TEXT PROVIDED

[START]

Testing multi-agent systems is a special kind of hell. Nothing works the way you expect, everything times out randomly, and Docker containers develop a personal vendetta against you. I learned this when our test environment worked perfectly but production died from network issues, timing problems, and cascade failures. Here's how to make it suck less.
Local Testing: The Sweet Lies
Local testing gives you false confidence. Everything works perfectly until you deploy to production and watch it burn. But you still need to test locally to catch the obvious bugs.
Create test_basic.py
:
## test_basic.py
import pytest
import asyncio
import httpx
import time
## Test individual agents first (they'll all be broken differently)
@pytest.mark.asyncio
async def test_coordinator_doesnt_crash():
"""Test that coordinator starts without dying immediately"""
try:
async with httpx.AsyncClient(timeout=5.0) as client:
response = await client.get("http://localhost:8000/health")
assert response.status_code == 200
assert "healthy" in response.json().get("status", "")
except httpx.ConnectError:
pytest.skip("Coordinator not running. Start it first.")
@pytest.mark.asyncio
async def test_agents_can_register():
"""Test that agents don't crash when registering"""

[END]

TASK REQUIREMENTS
- 1) Return the passage of the multi-agent testing guide between "Local Testing: The" and "the obvious bugs.", inclusive.
- 2) Answer these questions about the multi-agent testing guide:
(a) What file does the guide say to create for the basic tests?
(b) Which URL does the coordinator health test request?
(c) How many seconds does the httpx client in that test allow before timing out?
- 3) Extend the multi-agent testing guide past its final line, starting with the body of the test_agents_can_register function.

GIVEN DATA
[START]

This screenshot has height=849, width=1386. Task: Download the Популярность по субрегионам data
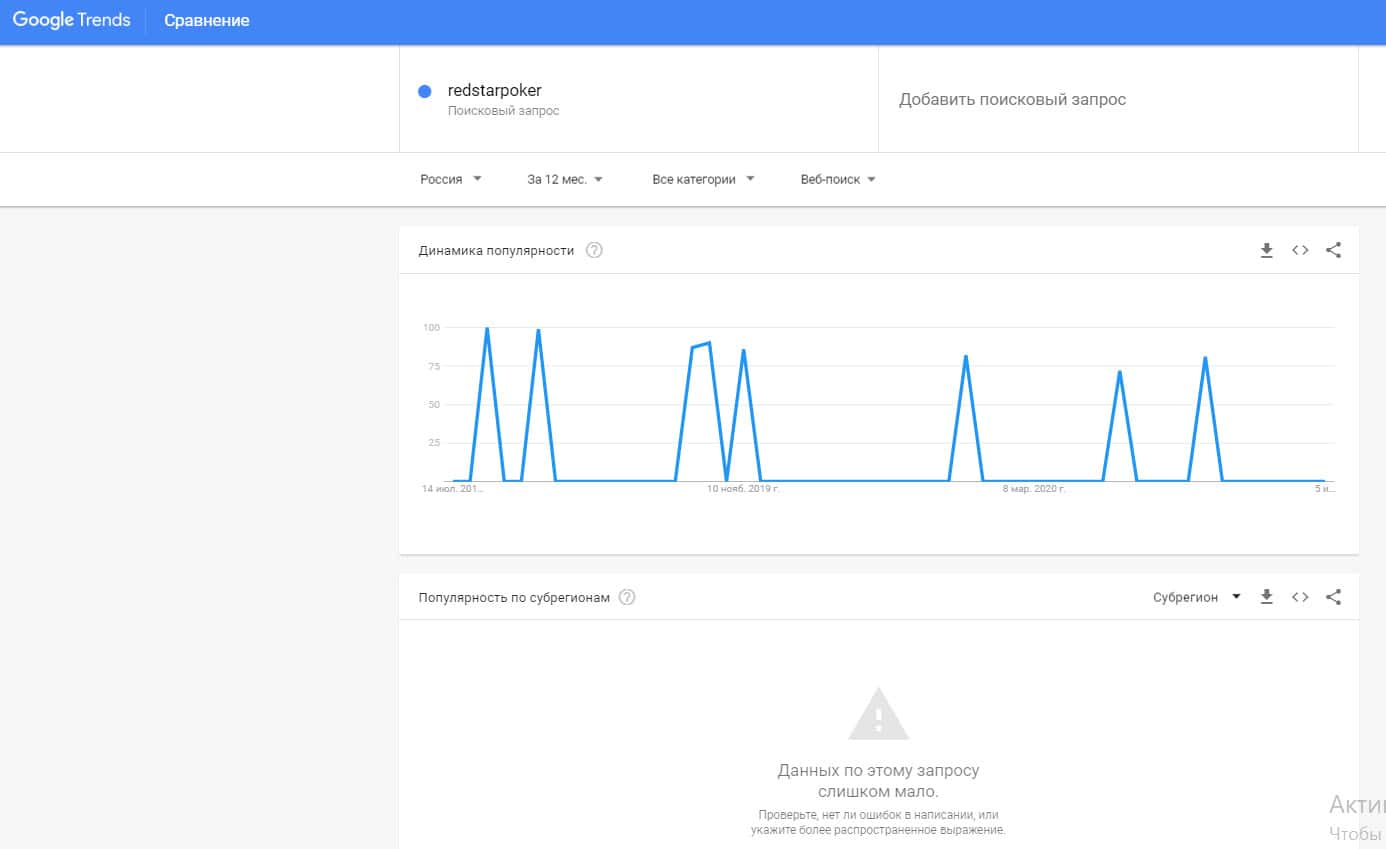point(1266,597)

[END]

ANSWER LIST
- 1)
Local Testing: The Sweet Lies
Local testing gives you false confidence. Everything works perfectly until you deploy to production and watch it burn. But you still need to test locally to catch the obvious bugs.

- 2)
(a) test_basic.py
(b) http://localhost:8000/health
(c) 5.0 seconds

- 3)
try:
async with httpx.AsyncClient(timeout=10.0) as client:
response = await client.post(
"http://localhost:8000/register_agent",
json={
"name": "test_agent",
"endpoint": "http://localhost:9999",
"capabilities": ["test"]
}
)
# Any response is good - at least it didn't crash
assert response.status_code in [200, 201, 202]
except Exception as e:
pytest.fail(f"Registration crashed: {e}")
@pytest.mark.asyncio
async def test_simple_task_doesnt_hang():
"""Test that a simple task completes (or fails gracefully)"""
try:
async with httpx.AsyncClient(timeout=30.0) as client:
start_time = time.time()
response = await client.post(
"http://localhost:8000/execute_task",
json={"task_description": "test task", "timeout_seconds": 20}
)
duration = time.time() - start_time
# We don't care if it succeeds, just that it returns something
assert duration < 25.0 # Should not hang forever
assert response.status_code in [200, 400, 500] # Any response is better than timeout
except httpx.TimeoutException:
pytest.fail("Task hung - this is bad")
except Exception as e:
# Other errors are fine, at least it didn't hang
print(f"Task failed but didn't hang: {e}")
Run tests: pytest test_basic.py -v
What actually happens:
- Tests pass locally, fail in CI
- Agents start in wrong order, everything breaks
- Network timeouts everywhere
- Tests are flaky and fail randomly
Integration Testing: Mock Everything
Don't test against real APIs in integration tests. They'll rate-limit you, go down during your demos, and generally ruin your day. Mock everything. I use pytest-mock and responses libraries for HTTP mocking.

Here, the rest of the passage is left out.